An old woman in a booktower

I always imagined I’d end my days in a booktower and lo and behold, here I am. Well, not exactly a tower so much as a shabby house bursting at the seams with paperbacks, cats and not a lot else. Picture me if you choose as an old, old lady with long, long white hair – the way Rapunzel might have looked if the prince had taken a wrong turning in the magic forest and never actually got round to standing at the foot of the tower and calling up:

Rapunzel, Rapunzel, let down your hair, so that I may climb the golden stair

 So here I am in my fantasy tower, my crabby old fingers scribbling and scrabbling far in to the night with a goose-feather pen. Of course there is the problem of what to do with all the scribbled and scrabbled stuff once scribbled and scrabbled. I thought it over and the answer came to me – blog. After all

Those who can, do/Those who can’t, blog

In this recurring dream or fantasy of mine the tower is made of monstrous blocks of stone, smooth and perfectly cylindrical, and on the inside all the way round it are narrow shelves. The tower is lined with books. Stone stairs go up and up – and up and up – and the top is open to the sky.
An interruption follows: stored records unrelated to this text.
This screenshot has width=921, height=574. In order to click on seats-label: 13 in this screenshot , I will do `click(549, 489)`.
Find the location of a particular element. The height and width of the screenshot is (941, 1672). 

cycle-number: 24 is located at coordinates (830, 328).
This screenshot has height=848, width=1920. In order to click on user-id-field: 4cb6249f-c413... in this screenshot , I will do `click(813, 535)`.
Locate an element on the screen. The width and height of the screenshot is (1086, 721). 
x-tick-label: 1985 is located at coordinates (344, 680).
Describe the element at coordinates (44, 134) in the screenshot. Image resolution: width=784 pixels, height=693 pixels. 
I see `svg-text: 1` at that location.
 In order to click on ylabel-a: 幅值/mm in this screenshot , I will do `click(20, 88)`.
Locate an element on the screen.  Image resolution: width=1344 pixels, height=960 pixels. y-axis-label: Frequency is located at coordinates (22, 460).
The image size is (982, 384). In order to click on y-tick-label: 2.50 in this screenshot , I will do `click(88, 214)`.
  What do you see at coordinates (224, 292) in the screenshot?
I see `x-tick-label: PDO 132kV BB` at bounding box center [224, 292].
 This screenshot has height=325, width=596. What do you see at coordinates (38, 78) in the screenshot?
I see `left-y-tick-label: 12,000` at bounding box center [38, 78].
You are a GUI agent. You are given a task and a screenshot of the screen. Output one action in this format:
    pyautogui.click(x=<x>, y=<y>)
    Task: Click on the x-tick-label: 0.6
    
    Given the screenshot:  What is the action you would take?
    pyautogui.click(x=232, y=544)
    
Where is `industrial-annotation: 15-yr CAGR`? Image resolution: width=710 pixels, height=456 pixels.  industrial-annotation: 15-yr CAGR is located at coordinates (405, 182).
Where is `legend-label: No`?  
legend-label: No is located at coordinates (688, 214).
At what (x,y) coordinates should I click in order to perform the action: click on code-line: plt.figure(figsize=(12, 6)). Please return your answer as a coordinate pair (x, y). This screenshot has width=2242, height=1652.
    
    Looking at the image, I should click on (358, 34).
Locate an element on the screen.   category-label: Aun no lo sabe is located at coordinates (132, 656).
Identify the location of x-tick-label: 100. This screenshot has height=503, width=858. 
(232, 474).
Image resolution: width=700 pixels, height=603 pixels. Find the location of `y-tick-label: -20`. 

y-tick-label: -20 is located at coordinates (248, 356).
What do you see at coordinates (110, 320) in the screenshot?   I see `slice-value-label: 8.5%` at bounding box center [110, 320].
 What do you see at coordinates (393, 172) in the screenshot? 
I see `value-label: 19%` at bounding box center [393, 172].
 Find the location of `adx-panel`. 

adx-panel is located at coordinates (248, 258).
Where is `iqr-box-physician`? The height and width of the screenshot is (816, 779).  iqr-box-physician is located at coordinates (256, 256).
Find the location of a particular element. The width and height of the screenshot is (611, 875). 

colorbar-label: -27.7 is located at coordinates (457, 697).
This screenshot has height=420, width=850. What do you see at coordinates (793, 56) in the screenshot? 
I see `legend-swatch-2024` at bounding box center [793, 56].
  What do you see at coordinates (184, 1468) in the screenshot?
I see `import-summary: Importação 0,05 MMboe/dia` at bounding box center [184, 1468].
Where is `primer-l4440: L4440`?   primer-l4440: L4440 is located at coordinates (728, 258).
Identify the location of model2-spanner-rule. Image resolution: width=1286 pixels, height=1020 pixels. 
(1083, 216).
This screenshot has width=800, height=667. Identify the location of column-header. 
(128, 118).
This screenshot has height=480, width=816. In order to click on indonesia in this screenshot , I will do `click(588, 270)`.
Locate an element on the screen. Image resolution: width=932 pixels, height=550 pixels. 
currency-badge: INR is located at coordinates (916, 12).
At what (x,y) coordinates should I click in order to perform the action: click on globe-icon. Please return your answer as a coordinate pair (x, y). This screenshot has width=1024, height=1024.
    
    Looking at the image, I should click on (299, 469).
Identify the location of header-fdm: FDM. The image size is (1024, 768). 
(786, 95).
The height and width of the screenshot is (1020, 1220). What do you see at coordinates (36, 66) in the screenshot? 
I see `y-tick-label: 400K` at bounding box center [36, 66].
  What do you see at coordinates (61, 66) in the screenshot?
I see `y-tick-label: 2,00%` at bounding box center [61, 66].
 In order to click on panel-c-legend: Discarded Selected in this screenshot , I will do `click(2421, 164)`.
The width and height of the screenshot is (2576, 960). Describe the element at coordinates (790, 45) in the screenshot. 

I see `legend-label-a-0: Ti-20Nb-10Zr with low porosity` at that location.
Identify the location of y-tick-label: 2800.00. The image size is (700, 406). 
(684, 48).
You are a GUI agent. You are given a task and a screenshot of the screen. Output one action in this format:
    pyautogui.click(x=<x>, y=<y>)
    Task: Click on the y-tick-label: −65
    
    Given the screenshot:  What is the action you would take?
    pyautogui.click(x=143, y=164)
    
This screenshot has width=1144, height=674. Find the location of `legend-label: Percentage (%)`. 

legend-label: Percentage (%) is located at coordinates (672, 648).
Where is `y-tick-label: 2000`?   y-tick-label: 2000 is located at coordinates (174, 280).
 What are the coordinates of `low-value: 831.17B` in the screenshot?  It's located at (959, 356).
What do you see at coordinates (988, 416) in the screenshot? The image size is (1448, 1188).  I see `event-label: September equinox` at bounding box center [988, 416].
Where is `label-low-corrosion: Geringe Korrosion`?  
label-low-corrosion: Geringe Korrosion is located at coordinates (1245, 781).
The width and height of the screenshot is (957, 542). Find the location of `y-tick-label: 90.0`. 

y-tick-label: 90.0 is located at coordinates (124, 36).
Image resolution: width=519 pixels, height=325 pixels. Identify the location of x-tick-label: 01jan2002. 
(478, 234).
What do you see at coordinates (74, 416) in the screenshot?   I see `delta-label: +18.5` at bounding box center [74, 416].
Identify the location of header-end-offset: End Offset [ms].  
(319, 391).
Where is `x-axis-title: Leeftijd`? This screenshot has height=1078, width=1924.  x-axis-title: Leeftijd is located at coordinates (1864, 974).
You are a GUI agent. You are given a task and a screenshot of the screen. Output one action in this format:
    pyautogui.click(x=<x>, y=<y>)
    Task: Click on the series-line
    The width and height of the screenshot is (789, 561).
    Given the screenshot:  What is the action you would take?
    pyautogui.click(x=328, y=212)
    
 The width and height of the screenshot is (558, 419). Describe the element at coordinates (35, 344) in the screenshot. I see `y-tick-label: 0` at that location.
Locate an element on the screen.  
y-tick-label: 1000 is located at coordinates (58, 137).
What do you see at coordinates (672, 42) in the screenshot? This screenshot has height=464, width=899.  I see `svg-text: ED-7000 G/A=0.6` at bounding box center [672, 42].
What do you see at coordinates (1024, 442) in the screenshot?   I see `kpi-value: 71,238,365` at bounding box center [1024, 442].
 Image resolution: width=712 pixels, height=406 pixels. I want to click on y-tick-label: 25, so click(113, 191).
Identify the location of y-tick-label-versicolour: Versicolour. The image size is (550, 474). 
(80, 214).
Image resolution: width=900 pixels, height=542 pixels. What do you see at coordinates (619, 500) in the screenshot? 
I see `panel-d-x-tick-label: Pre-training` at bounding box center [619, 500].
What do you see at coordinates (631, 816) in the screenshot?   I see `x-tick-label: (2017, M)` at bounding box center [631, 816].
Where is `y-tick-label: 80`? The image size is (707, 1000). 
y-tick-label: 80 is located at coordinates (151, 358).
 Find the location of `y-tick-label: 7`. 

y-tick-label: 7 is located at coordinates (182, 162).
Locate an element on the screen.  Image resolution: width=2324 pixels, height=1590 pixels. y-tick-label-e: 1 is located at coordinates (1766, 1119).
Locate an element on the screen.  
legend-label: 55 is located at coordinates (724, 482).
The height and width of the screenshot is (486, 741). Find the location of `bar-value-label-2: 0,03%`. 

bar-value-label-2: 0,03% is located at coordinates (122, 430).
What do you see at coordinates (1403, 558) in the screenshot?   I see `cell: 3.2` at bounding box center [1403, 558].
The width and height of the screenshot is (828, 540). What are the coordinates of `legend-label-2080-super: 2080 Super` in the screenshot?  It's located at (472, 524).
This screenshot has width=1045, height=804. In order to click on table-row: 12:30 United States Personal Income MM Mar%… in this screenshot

Sometimes in my dreams – and this is where it does begin to take on a nightmarish aspect – I carry on climbing and climbing, further and further away from the earth, from everything. In the upper reaches there begin to be windows hewn from the stone, but they have no glass in them and the cold wind rushes in. Outside now it is snowing and all I can see is a night sky full of stars. Both stars and stairs keep multiplying, and I never reach the top. And what if I do? What then? Am I to jump?

stairway to heaven

If you’ve ever seen the 1946 David Niven film A Matter of Life and Death (US: Stairway to Heaven) with its escalator between life and the after-life, and that creepy mingle-mangle music – that’s approximately the feeling.

There are, as far as I can tell, no other people in the universe/alternative reality that contains my booktower. I could always see how lonely this was scenario going to be, but it also seemed inevitable. And, to be honest, something of a relief. No other people. Yay!

You may think I’m a bit on the autistic side, but I would say not. I think I’m just somewhat specialised. I’ve been here such a long time – it feels like lifetime after lifetime. This time around perhaps I’m taking a lifetime out. Dreaming of Rabbits, like Old Rufus.

(More of Old Rufus to come, no doubt.)

And then there’s the Prince of Aquitaine à la tour abolie… but time’s wingèd chariot and all that. He and Gérard de Nerval, his poet, will need to be the subject of another post.